EXERCISE INSTRUCTIONS ▸ Every line below that has the string "above" adds one to the count. Give that count by itself.
-------- DATASET EXTRACT --------
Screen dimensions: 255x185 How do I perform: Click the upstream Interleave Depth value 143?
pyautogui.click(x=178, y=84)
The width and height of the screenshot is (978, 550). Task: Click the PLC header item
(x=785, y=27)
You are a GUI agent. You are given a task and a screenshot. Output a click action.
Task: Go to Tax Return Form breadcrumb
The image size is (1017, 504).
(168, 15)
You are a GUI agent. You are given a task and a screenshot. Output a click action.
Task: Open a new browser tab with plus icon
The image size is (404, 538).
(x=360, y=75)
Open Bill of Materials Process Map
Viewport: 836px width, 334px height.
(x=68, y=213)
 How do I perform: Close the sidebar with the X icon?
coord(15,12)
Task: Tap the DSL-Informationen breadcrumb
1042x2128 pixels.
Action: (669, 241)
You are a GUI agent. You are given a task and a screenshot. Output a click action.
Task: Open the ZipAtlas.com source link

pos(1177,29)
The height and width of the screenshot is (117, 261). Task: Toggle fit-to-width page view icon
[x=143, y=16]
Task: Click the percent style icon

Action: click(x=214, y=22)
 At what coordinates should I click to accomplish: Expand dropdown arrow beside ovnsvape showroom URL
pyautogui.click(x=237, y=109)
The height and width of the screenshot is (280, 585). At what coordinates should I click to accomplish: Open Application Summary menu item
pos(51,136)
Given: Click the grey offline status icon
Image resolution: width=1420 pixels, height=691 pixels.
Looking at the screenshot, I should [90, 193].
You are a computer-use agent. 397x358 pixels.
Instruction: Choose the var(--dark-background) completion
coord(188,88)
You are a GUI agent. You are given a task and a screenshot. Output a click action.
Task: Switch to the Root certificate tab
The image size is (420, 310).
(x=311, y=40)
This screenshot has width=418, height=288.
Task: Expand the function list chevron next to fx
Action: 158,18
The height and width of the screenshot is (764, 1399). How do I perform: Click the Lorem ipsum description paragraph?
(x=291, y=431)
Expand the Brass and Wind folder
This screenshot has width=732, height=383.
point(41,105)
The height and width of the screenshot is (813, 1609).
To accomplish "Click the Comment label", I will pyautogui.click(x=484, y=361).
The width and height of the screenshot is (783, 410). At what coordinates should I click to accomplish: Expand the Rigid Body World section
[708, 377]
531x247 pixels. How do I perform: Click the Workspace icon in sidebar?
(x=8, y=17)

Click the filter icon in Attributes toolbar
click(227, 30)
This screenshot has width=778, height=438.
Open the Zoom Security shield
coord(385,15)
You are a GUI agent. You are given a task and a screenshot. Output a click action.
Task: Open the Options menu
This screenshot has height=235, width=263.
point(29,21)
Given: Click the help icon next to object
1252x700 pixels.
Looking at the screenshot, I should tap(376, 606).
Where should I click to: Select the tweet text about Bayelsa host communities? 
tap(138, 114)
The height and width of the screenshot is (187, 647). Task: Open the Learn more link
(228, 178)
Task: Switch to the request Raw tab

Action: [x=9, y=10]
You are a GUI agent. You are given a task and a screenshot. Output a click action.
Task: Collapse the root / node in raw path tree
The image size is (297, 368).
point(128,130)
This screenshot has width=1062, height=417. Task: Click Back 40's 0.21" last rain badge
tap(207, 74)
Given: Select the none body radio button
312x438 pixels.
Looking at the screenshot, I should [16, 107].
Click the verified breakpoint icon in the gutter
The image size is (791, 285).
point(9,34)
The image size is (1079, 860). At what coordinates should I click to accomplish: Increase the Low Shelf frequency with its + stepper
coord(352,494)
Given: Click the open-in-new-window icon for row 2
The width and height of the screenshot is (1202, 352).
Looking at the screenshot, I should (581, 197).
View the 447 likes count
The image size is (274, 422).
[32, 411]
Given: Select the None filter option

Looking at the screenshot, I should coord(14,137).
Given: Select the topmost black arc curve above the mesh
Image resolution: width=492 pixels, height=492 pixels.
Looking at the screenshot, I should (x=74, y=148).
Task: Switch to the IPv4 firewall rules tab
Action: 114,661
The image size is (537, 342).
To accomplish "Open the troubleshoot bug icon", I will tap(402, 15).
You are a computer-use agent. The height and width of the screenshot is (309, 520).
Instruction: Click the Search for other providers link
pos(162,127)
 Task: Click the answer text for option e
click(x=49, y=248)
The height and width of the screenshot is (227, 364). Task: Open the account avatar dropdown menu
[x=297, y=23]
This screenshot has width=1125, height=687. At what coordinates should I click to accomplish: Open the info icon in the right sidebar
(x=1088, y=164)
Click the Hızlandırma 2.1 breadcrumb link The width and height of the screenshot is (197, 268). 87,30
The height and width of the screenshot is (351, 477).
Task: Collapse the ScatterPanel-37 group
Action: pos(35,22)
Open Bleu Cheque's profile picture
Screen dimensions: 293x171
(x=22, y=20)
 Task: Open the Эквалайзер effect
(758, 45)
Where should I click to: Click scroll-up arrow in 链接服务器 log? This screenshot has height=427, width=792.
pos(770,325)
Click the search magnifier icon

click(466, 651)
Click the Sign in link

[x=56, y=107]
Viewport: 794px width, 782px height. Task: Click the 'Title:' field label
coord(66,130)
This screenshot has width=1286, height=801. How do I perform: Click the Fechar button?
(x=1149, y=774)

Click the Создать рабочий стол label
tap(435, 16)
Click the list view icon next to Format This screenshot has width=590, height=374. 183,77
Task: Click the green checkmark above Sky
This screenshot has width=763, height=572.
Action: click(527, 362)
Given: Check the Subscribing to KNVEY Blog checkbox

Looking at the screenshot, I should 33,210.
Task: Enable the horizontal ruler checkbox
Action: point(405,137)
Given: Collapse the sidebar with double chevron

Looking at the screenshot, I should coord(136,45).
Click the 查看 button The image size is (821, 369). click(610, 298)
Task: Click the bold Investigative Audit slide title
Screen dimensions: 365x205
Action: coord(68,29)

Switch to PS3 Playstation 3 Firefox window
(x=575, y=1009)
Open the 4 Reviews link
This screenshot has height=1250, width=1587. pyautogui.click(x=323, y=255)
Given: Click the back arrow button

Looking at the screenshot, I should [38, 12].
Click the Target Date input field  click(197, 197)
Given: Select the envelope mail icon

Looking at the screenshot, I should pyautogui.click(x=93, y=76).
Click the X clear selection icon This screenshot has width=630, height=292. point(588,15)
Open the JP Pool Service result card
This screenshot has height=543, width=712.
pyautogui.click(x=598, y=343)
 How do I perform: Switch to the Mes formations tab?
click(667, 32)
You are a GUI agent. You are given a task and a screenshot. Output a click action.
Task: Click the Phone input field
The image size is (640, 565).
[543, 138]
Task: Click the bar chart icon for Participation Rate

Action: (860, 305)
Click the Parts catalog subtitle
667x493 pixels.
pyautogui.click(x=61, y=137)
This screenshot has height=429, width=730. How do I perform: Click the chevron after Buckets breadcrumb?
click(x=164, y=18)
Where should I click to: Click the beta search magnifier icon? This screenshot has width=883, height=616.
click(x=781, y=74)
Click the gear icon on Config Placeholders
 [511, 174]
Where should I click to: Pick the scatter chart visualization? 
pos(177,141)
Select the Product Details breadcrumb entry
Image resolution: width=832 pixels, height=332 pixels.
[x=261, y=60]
--------
SOLUTION TO THIS PROBLEM ▸ 2